▶ [Brief]:
Can you rewrite the entries below, changing every "GUI agent" to "interface agent" and leaving all else as it is?
++++ Data shown ++++
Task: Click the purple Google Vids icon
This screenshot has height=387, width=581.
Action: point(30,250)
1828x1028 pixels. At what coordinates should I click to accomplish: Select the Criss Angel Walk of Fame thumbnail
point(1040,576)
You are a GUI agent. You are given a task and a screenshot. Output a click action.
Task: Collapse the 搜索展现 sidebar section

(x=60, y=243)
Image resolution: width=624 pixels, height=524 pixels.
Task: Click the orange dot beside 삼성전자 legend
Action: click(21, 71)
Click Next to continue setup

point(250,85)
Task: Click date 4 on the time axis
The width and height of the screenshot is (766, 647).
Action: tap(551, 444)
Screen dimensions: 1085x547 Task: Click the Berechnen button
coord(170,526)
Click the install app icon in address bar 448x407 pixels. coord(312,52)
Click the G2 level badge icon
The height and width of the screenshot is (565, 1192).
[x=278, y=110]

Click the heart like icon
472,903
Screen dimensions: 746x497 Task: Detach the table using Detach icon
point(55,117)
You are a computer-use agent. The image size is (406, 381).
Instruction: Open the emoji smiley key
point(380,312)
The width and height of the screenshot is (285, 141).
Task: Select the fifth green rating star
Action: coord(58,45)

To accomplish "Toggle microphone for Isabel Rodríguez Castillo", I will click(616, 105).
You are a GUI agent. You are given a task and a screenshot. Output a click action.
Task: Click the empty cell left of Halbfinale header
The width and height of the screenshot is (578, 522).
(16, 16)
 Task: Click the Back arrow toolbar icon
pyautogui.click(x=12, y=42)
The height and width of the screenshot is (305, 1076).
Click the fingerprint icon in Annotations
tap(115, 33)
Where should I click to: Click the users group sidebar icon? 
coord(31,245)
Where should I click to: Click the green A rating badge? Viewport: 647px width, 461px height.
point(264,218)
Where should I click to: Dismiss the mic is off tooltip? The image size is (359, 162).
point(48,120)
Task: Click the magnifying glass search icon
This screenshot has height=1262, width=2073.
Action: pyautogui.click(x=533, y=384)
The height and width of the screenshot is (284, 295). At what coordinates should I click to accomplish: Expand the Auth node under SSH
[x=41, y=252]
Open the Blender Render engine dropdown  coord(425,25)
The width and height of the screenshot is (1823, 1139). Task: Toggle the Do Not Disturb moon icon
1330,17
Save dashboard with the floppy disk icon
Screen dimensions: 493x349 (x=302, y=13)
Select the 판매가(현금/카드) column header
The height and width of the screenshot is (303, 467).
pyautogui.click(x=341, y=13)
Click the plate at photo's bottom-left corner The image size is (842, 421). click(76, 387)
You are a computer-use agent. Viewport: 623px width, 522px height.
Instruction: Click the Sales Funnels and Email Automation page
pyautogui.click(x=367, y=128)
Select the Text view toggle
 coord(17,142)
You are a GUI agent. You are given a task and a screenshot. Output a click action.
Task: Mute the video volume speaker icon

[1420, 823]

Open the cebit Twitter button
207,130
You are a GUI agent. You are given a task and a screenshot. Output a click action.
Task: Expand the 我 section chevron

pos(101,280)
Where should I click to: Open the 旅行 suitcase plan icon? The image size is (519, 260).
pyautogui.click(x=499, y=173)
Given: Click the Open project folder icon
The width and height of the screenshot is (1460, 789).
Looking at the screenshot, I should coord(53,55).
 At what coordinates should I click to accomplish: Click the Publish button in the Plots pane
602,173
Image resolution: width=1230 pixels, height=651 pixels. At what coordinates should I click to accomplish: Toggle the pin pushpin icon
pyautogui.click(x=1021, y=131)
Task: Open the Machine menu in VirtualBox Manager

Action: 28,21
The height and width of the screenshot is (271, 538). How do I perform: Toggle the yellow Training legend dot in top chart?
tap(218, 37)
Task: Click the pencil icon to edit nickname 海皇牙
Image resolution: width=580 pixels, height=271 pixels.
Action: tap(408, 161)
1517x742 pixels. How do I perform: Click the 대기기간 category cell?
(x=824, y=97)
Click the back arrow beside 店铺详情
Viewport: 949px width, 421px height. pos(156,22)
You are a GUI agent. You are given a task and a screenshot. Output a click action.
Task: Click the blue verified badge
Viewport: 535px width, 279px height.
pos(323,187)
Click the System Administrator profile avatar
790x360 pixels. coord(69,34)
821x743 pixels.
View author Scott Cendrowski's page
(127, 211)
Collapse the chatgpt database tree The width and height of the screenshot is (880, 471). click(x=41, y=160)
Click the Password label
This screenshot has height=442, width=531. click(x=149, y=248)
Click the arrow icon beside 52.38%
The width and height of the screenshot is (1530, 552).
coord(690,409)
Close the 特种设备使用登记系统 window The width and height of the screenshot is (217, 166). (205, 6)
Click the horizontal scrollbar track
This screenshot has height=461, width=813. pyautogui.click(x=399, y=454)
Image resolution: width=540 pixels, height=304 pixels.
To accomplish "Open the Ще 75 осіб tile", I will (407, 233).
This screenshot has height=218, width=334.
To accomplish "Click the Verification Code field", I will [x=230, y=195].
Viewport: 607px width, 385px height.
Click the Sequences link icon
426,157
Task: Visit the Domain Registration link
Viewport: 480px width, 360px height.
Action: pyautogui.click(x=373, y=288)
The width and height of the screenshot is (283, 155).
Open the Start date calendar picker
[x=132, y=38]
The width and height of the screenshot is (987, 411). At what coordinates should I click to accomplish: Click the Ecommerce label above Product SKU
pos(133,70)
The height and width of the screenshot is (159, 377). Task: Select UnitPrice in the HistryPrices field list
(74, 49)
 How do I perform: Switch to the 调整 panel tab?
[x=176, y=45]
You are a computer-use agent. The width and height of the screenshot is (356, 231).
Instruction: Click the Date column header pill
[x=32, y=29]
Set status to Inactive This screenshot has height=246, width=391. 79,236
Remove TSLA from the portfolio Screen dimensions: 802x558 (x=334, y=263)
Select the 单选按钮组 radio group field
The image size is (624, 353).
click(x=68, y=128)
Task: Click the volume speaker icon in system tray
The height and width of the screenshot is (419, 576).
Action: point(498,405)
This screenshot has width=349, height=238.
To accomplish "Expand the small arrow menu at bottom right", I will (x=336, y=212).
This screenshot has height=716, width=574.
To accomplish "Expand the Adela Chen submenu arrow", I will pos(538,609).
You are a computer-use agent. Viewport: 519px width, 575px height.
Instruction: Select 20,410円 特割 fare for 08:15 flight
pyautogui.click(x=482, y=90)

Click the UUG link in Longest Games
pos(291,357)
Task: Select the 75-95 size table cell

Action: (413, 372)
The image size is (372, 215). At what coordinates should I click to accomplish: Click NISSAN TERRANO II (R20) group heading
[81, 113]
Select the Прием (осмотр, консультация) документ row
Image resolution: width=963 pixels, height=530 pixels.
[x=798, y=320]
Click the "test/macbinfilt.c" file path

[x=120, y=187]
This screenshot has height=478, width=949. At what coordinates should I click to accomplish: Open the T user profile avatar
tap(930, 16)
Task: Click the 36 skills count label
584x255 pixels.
++++
▶ [Solution]:
Task: Click the purple Google Vids icon
This screenshot has height=387, width=581.
Action: point(30,250)
1828x1028 pixels. At what coordinates should I click to accomplish: Select the Criss Angel Walk of Fame thumbnail
point(1040,576)
You are a interface agent. You are given a task and a screenshot. Output a click action.
Task: Collapse the 搜索展现 sidebar section

(x=60, y=243)
Image resolution: width=624 pixels, height=524 pixels.
Task: Click the orange dot beside 삼성전자 legend
Action: click(21, 71)
Click Next to continue setup

point(250,85)
Task: Click date 4 on the time axis
The width and height of the screenshot is (766, 647).
Action: tap(551, 444)
Screen dimensions: 1085x547 Task: Click the Berechnen button
coord(170,526)
Click the install app icon in address bar 448x407 pixels. coord(312,52)
Click the G2 level badge icon
The height and width of the screenshot is (565, 1192).
[x=278, y=110]

Click the heart like icon
472,903
Screen dimensions: 746x497 Task: Detach the table using Detach icon
point(55,117)
You are a computer-use agent. The image size is (406, 381).
Instruction: Open the emoji smiley key
point(380,312)
The width and height of the screenshot is (285, 141).
Task: Select the fifth green rating star
Action: coord(58,45)

To accomplish "Toggle microphone for Isabel Rodríguez Castillo", I will click(616, 105).
You are a interface agent. You are given a task and a screenshot. Output a click action.
Task: Click the empty cell left of Halbfinale header
The width and height of the screenshot is (578, 522).
(16, 16)
 Task: Click the Back arrow toolbar icon
pyautogui.click(x=12, y=42)
The height and width of the screenshot is (305, 1076).
Click the fingerprint icon in Annotations
tap(115, 33)
Where should I click to: Click the users group sidebar icon? 
coord(31,245)
Where should I click to: Click the green A rating badge? Viewport: 647px width, 461px height.
point(264,218)
Where should I click to: Dismiss the mic is off tooltip? The image size is (359, 162).
point(48,120)
Task: Click the magnifying glass search icon
This screenshot has height=1262, width=2073.
Action: pyautogui.click(x=533, y=384)
The height and width of the screenshot is (284, 295). At what coordinates should I click to accomplish: Expand the Auth node under SSH
[x=41, y=252]
Open the Blender Render engine dropdown  coord(425,25)
The width and height of the screenshot is (1823, 1139). Task: Toggle the Do Not Disturb moon icon
1330,17
Save dashboard with the floppy disk icon
Screen dimensions: 493x349 (x=302, y=13)
Select the 판매가(현금/카드) column header
The height and width of the screenshot is (303, 467).
pyautogui.click(x=341, y=13)
Click the plate at photo's bottom-left corner The image size is (842, 421). click(76, 387)
You are a computer-use agent. Viewport: 623px width, 522px height.
Instruction: Click the Sales Funnels and Email Automation page
pyautogui.click(x=367, y=128)
Select the Text view toggle
 coord(17,142)
You are a interface agent. You are given a task and a screenshot. Output a click action.
Task: Mute the video volume speaker icon

[1420, 823]

Open the cebit Twitter button
207,130
You are a interface agent. You are given a task and a screenshot. Output a click action.
Task: Expand the 我 section chevron

pos(101,280)
Where should I click to: Open the 旅行 suitcase plan icon? The image size is (519, 260).
pyautogui.click(x=499, y=173)
Given: Click the Open project folder icon
The width and height of the screenshot is (1460, 789).
Looking at the screenshot, I should coord(53,55).
 At what coordinates should I click to accomplish: Click the Publish button in the Plots pane
602,173
Image resolution: width=1230 pixels, height=651 pixels. At what coordinates should I click to accomplish: Toggle the pin pushpin icon
pyautogui.click(x=1021, y=131)
Task: Open the Machine menu in VirtualBox Manager

Action: 28,21
The height and width of the screenshot is (271, 538). How do I perform: Toggle the yellow Training legend dot in top chart?
tap(218, 37)
Task: Click the pencil icon to edit nickname 海皇牙
Image resolution: width=580 pixels, height=271 pixels.
Action: tap(408, 161)
1517x742 pixels. How do I perform: Click the 대기기간 category cell?
(x=824, y=97)
Click the back arrow beside 店铺详情
Viewport: 949px width, 421px height. pos(156,22)
You are a interface agent. You are given a task and a screenshot. Output a click action.
Task: Click the blue verified badge
Viewport: 535px width, 279px height.
pos(323,187)
Click the System Administrator profile avatar
790x360 pixels. coord(69,34)
821x743 pixels.
View author Scott Cendrowski's page
(127, 211)
Collapse the chatgpt database tree The width and height of the screenshot is (880, 471). click(x=41, y=160)
Click the Password label
This screenshot has height=442, width=531. click(x=149, y=248)
Click the arrow icon beside 52.38%
The width and height of the screenshot is (1530, 552).
coord(690,409)
Close the 特种设备使用登记系统 window The width and height of the screenshot is (217, 166). (205, 6)
Click the horizontal scrollbar track
This screenshot has height=461, width=813. pyautogui.click(x=399, y=454)
Image resolution: width=540 pixels, height=304 pixels.
To accomplish "Open the Ще 75 осіб tile", I will (407, 233).
This screenshot has height=218, width=334.
To accomplish "Click the Verification Code field", I will [x=230, y=195].
Viewport: 607px width, 385px height.
Click the Sequences link icon
426,157
Task: Visit the Domain Registration link
Viewport: 480px width, 360px height.
Action: pyautogui.click(x=373, y=288)
The width and height of the screenshot is (283, 155).
Open the Start date calendar picker
[x=132, y=38]
The width and height of the screenshot is (987, 411). At what coordinates should I click to accomplish: Click the Ecommerce label above Product SKU
pos(133,70)
The height and width of the screenshot is (159, 377). Task: Select UnitPrice in the HistryPrices field list
(74, 49)
 How do I perform: Switch to the 调整 panel tab?
[x=176, y=45]
You are a computer-use agent. The width and height of the screenshot is (356, 231).
Instruction: Click the Date column header pill
[x=32, y=29]
Set status to Inactive This screenshot has height=246, width=391. 79,236
Remove TSLA from the portfolio Screen dimensions: 802x558 (x=334, y=263)
Select the 单选按钮组 radio group field
The image size is (624, 353).
click(x=68, y=128)
Task: Click the volume speaker icon in system tray
The height and width of the screenshot is (419, 576).
Action: point(498,405)
This screenshot has width=349, height=238.
To accomplish "Expand the small arrow menu at bottom right", I will (x=336, y=212).
This screenshot has height=716, width=574.
To accomplish "Expand the Adela Chen submenu arrow", I will pos(538,609).
You are a computer-use agent. Viewport: 519px width, 575px height.
Instruction: Select 20,410円 特割 fare for 08:15 flight
pyautogui.click(x=482, y=90)

Click the UUG link in Longest Games
pos(291,357)
Task: Select the 75-95 size table cell

Action: (413, 372)
The image size is (372, 215). At what coordinates should I click to accomplish: Click NISSAN TERRANO II (R20) group heading
[81, 113]
Select the Прием (осмотр, консультация) документ row
Image resolution: width=963 pixels, height=530 pixels.
[x=798, y=320]
Click the "test/macbinfilt.c" file path

[x=120, y=187]
This screenshot has height=478, width=949. At what coordinates should I click to accomplish: Open the T user profile avatar
tap(930, 16)
Task: Click the 36 skills count label
584x255 pixels.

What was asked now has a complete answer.